Please reproduce every entry below without omitting a single line.

........

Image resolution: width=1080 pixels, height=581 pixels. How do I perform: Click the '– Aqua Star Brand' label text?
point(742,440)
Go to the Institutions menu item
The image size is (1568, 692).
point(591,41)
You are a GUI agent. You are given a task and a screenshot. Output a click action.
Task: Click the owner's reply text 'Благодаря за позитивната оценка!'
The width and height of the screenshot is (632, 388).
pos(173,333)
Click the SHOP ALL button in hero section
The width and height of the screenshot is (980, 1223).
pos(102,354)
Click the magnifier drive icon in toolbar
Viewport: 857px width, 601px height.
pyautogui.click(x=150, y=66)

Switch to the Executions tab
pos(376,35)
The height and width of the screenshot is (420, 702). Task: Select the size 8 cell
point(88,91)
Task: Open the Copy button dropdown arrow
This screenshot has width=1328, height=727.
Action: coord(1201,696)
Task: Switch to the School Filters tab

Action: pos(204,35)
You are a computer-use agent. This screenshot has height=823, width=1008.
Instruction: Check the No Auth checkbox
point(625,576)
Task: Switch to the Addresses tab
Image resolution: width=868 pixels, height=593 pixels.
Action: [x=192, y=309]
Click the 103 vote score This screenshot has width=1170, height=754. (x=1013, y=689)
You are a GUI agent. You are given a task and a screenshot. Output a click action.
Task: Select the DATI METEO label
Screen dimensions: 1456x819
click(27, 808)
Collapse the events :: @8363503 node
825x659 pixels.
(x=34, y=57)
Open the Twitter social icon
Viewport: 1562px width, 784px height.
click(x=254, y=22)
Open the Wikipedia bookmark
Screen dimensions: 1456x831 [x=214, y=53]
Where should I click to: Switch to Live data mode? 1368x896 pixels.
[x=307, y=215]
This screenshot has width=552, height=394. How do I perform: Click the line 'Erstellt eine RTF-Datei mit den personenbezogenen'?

........

Output of the exercise:
Image resolution: width=1080 pixels, height=581 pixels. How do I perform: Click the '– Aqua Star Brand' label text?
point(742,440)
Go to the Institutions menu item
The image size is (1568, 692).
point(591,41)
You are a GUI agent. You are given a task and a screenshot. Output a click action.
Task: Click the owner's reply text 'Благодаря за позитивната оценка!'
The width and height of the screenshot is (632, 388).
pos(173,333)
Click the SHOP ALL button in hero section
The width and height of the screenshot is (980, 1223).
pos(102,354)
Click the magnifier drive icon in toolbar
Viewport: 857px width, 601px height.
pyautogui.click(x=150, y=66)

Switch to the Executions tab
pos(376,35)
The height and width of the screenshot is (420, 702). Task: Select the size 8 cell
point(88,91)
Task: Open the Copy button dropdown arrow
This screenshot has width=1328, height=727.
Action: coord(1201,696)
Task: Switch to the School Filters tab

Action: pos(204,35)
You are a computer-use agent. This screenshot has height=823, width=1008.
Instruction: Check the No Auth checkbox
point(625,576)
Task: Switch to the Addresses tab
Image resolution: width=868 pixels, height=593 pixels.
Action: [x=192, y=309]
Click the 103 vote score This screenshot has width=1170, height=754. (x=1013, y=689)
You are a GUI agent. You are given a task and a screenshot. Output a click action.
Task: Select the DATI METEO label
Screen dimensions: 1456x819
click(27, 808)
Collapse the events :: @8363503 node
825x659 pixels.
(x=34, y=57)
Open the Twitter social icon
Viewport: 1562px width, 784px height.
click(x=254, y=22)
Open the Wikipedia bookmark
Screen dimensions: 1456x831 [x=214, y=53]
Where should I click to: Switch to Live data mode? 1368x896 pixels.
[x=307, y=215]
This screenshot has width=552, height=394. How do I perform: Click the line 'Erstellt eine RTF-Datei mit den personenbezogenen'?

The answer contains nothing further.